# New Admins - Ried + SABL



## jcgriff2 (Sep 30, 2007)

Congratulations to TSF's newest Administrators - *Ried* and *SABL*.

Awesome job!

John


----------



## JMPC (Jan 15, 2011)

Cheers! Congrats.


----------



## satrow (Feb 4, 2012)

Gratz to both :beerchug:


----------



## oscer1 (Jan 27, 2010)

congratulations!! great work both of you


----------



## Masterchiefxx17 (Feb 27, 2010)

Congrats to you guys! Way to go!

Just curious when you become an Administrator does that mean that you can change website items? Or does it mean you have controll over every forum?


----------



## WereBo (Apr 5, 2008)

Congratulations to you both, well deserved





















.......


----------



## Corrine (May 17, 2005)

Congratulations!


----------



## SABL (Jul 4, 2008)

Thanks everyone!! This is quite an honor....:flowers:



Masterchiefxx17 said:


> Just curious when you become an Administrator does that mean that you can change website items? Or does it mean you have controll over every forum?


Technically.....maybe. I just took on a few more responsibilities and have more to learn.


----------



## Old Rich (May 31, 2007)

You will do great . . congradulations!!


----------



## Ried (Jan 11, 2005)

Thanks, everyone. :smile:


----------



## Amd_Man (Jan 27, 2009)

Congratulations to both of you. Enjoy all the new features in the control panel! :smile:


----------



## Redeye3323 (Sep 20, 2009)

Congratulations Reid and SABL :thumb:


Two down-to-earth, sensible and mature staff members of the site. Good choices for Admin


----------



## Glaswegian (Sep 16, 2005)

Congratulations!

Anyone started a book yet on when the forum will go down? :laugh:


----------



## joeten (Dec 4, 2008)

Fantastic news well deserved congratulations to you both


----------



## woosh (Sep 3, 2010)

Congrats to you both. :thumb:


----------



## SABL (Jul 4, 2008)

Glaswegian said:


> Congratulations!
> 
> Anyone started a book yet on when the forum will go down? :laugh:


Haven't you started an office pool yet?? Ried and I have already selected a scapegoat in case something goes wrong....:whistling:


----------



## loda117 (Aug 6, 2010)

congrats guys :dance:


----------



## Glaswegian (Sep 16, 2005)

SABL said:


> Haven't you started an office pool yet?? Ried and I have already selected a scapegoat in case something goes wrong....:whistling:


Do you want the odds?


----------



## Janet H (Sep 7, 2010)

SABL said:


> Haven't you started an office pool yet?? Ried and I have already selected a scapegoat in case something goes wrong....:whistling:



Hmm... do I have a sign on my back?

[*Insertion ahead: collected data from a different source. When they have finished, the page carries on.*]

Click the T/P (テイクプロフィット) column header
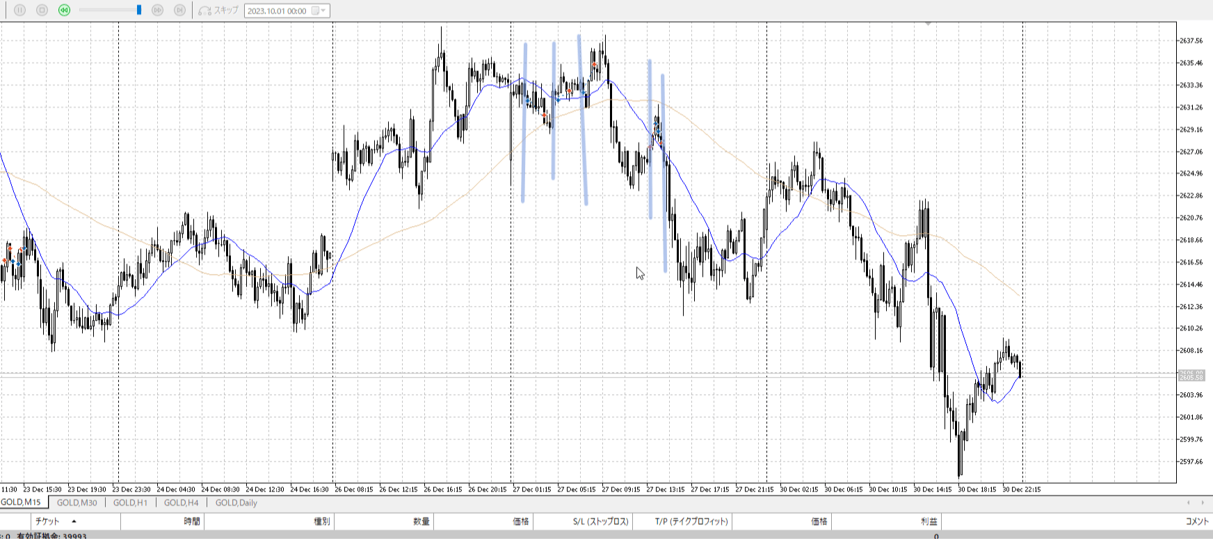This screenshot has height=539, width=1213. (691, 521)
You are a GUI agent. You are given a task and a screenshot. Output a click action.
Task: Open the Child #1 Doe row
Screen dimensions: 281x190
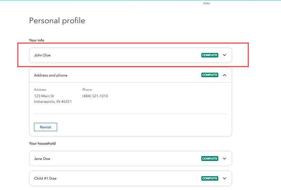pyautogui.click(x=131, y=178)
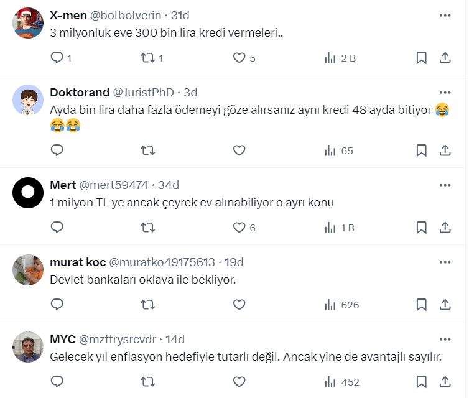The width and height of the screenshot is (469, 398).
Task: Open more options on Doktorand's tweet
Action: point(445,92)
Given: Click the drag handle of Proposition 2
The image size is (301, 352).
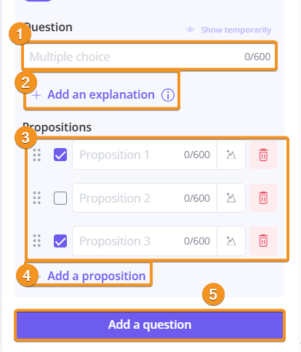Looking at the screenshot, I should pyautogui.click(x=37, y=198).
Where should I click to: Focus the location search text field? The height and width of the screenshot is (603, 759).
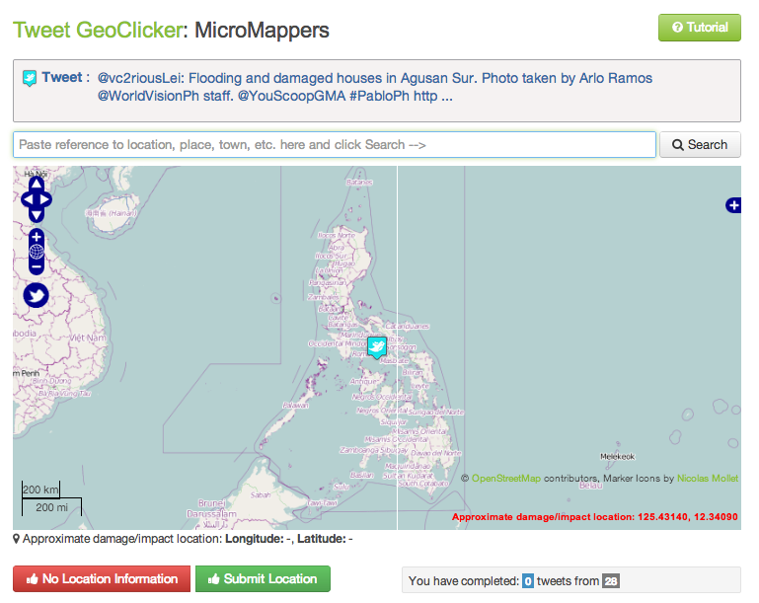tap(334, 145)
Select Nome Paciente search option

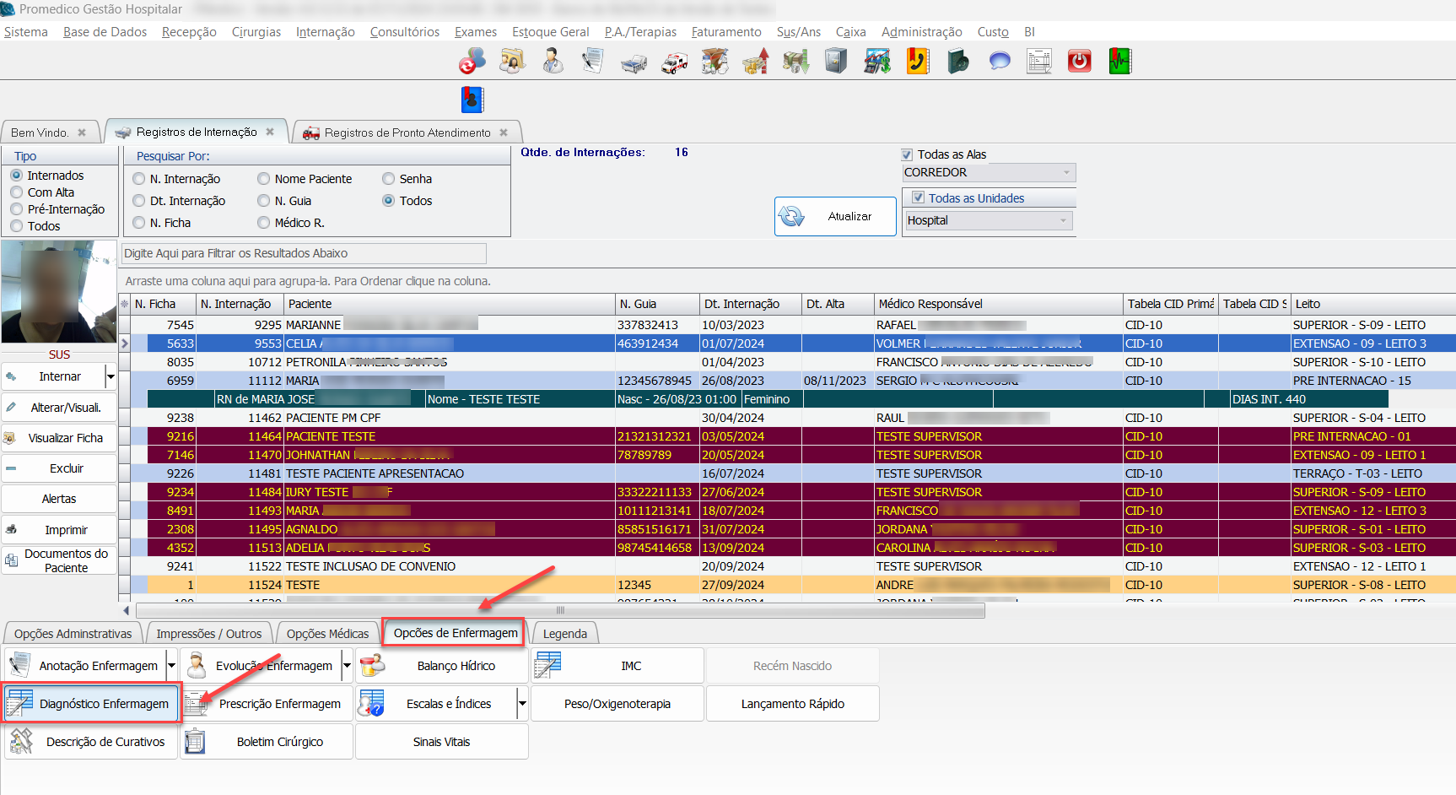(x=264, y=179)
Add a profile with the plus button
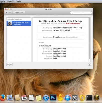This screenshot has width=102, height=103. 8,65
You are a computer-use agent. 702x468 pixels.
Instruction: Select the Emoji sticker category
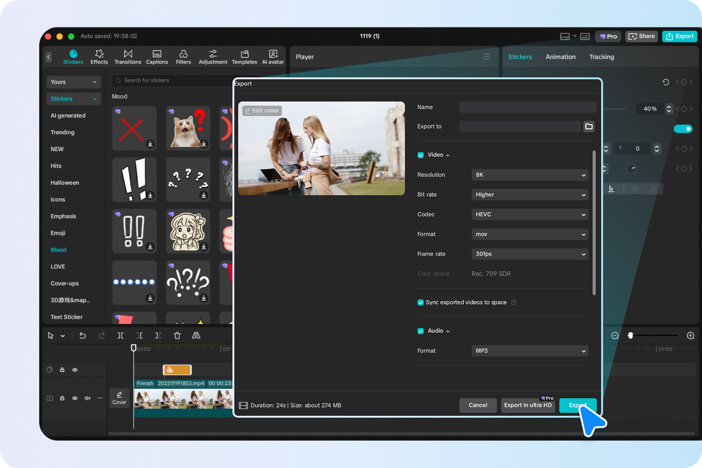point(57,233)
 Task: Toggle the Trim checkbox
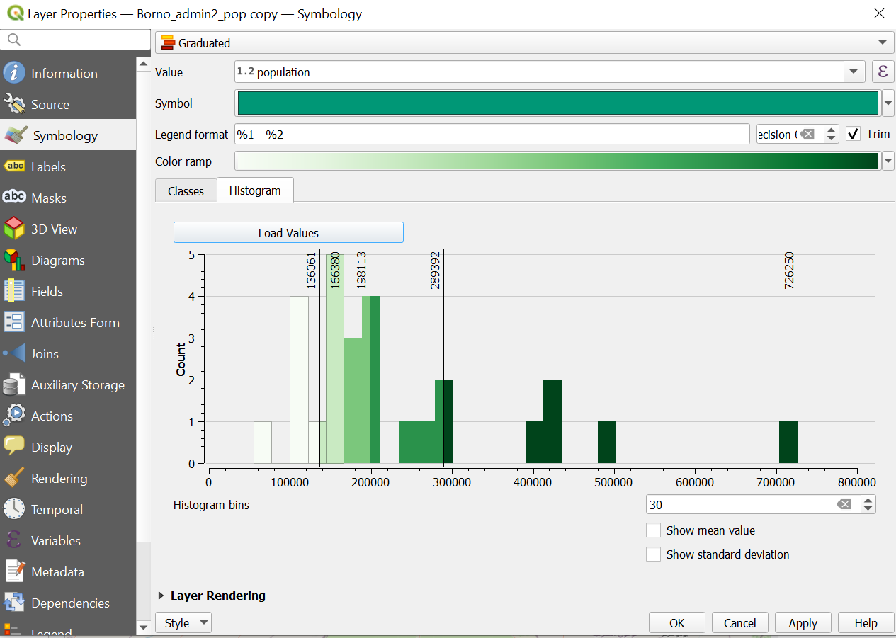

Can someone check please? :nonono:


----------



## Glaswegian (Sep 16, 2005)

Well, that's just shortened your odds Janet...:grin:


----------



## Corday (Mar 3, 2010)

Congrats X2


----------



## Will Watts (Jun 18, 2008)

Congratulations to both of you! :thumb:


----------



## JohnthePilot (Mar 30, 2006)

Congratulations to you both. Now you'll have to keep seven balls in the air.


----------



## greenbrucelee (Apr 24, 2007)

Well done both.


----------



## zuluclayman (Dec 16, 2005)

congratulations to both of you - well deserved promotion :smile:


----------



## Larusso (Oct 14, 2009)

Congrats both :thumb:


----------



## Coolfreak (May 27, 2008)

Congratulations! Definitely well deserved!


----------



## GZ (Jan 31, 2010)

Congratulations!


----------



## dai (Jul 2, 2004)

congratulations


----------



## SteveThePirate (Jan 12, 2012)

Well done guys!!


----------